Contact with the sulfur dioxide in the flue gas and the resulting
chemical absorption into the liquid phase causes the solution pH
to decrease.

PROCESS CONTROL
Gas and Liquid Flow
     Control of gas and liquid flow through the scrubbing system
is relatively simple.  The flow of the scrubbing solution is
maintained at a constant rate, independent of modulation.   Gas
flow and pressure drop, however, are controllable by means of a
limitorque operator in the venturi and a damper system in the
absorber.  The limitorque operator maintains a constant pressure
drop of 1743 Pa (7 in.

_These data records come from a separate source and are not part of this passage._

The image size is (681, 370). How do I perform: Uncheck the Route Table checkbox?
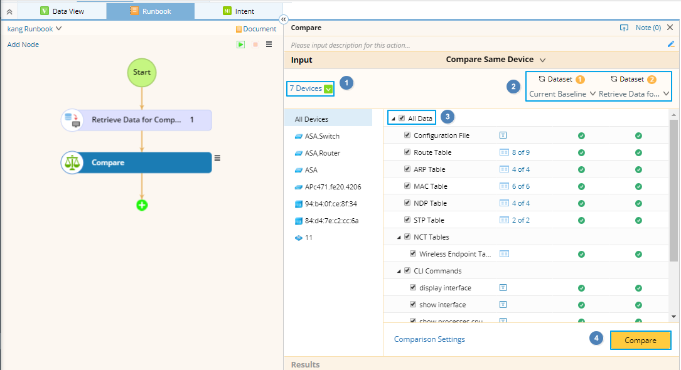pyautogui.click(x=408, y=152)
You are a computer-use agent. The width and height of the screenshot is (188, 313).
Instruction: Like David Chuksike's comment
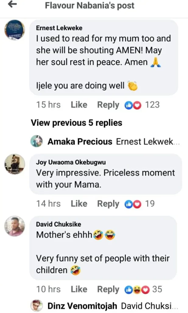coord(79,289)
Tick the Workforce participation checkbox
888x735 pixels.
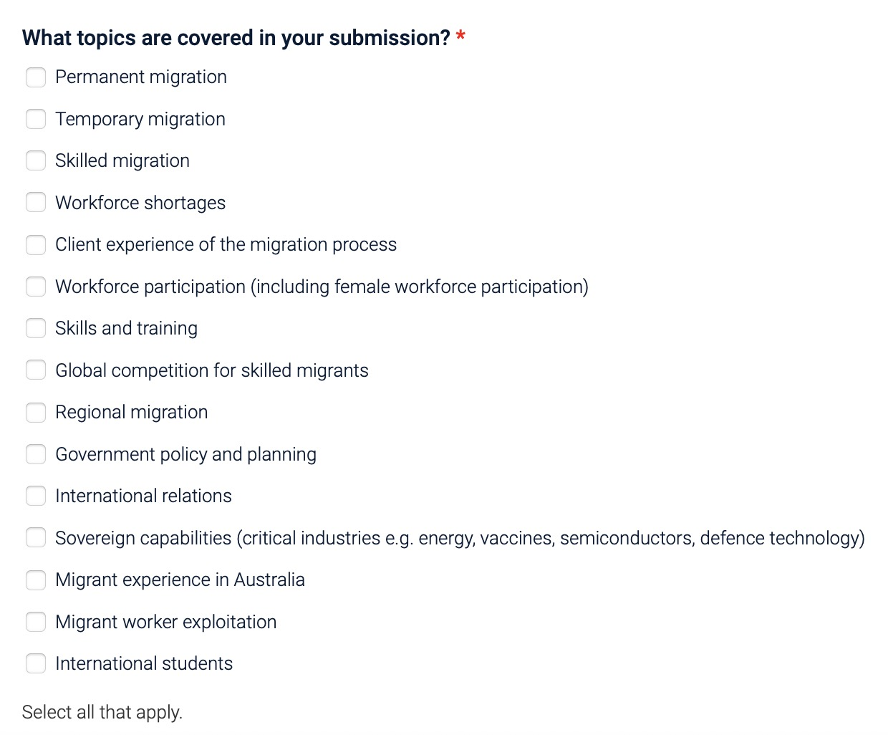pyautogui.click(x=36, y=287)
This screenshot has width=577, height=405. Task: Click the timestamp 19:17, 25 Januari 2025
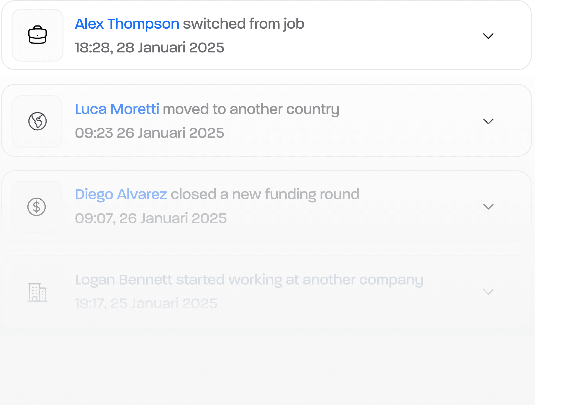click(146, 303)
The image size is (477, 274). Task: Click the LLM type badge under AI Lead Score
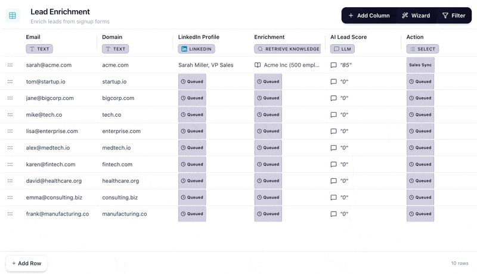[x=343, y=49]
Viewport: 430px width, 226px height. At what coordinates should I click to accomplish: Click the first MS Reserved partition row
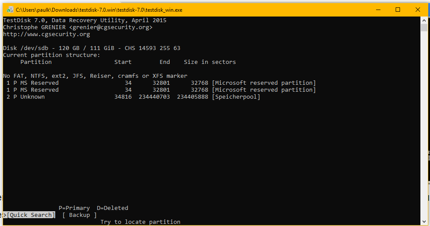point(159,83)
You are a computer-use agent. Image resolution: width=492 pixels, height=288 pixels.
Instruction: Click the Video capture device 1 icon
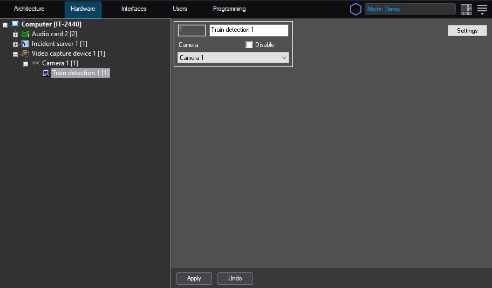click(25, 53)
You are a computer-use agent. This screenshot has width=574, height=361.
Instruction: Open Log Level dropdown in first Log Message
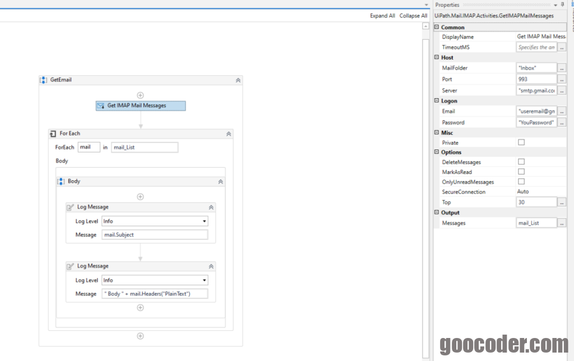(204, 221)
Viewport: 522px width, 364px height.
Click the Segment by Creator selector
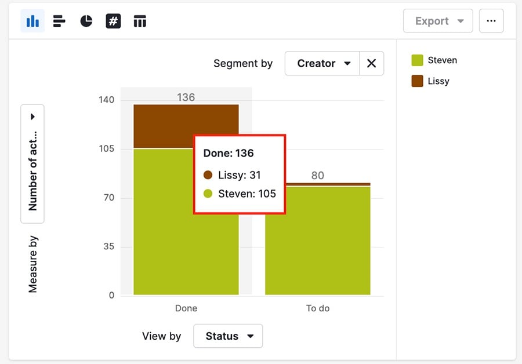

H-O) across the venturi.  The dampers
below the compartments of the mobile bed accommodate gas volume
turndown requirements.
Scrubbing Solution Chemistry
     The chemistry of the scrubbing solution is controlled
automatically in the reactant tank system.  Separation of the
reactant tank into three compartments permits selective control
of feed and discharge streams.  The spent scrubbing slurry,  fresh
reagent, fresh makeup water, pond return water, and bleed streams
are transferred through the reactant tank system.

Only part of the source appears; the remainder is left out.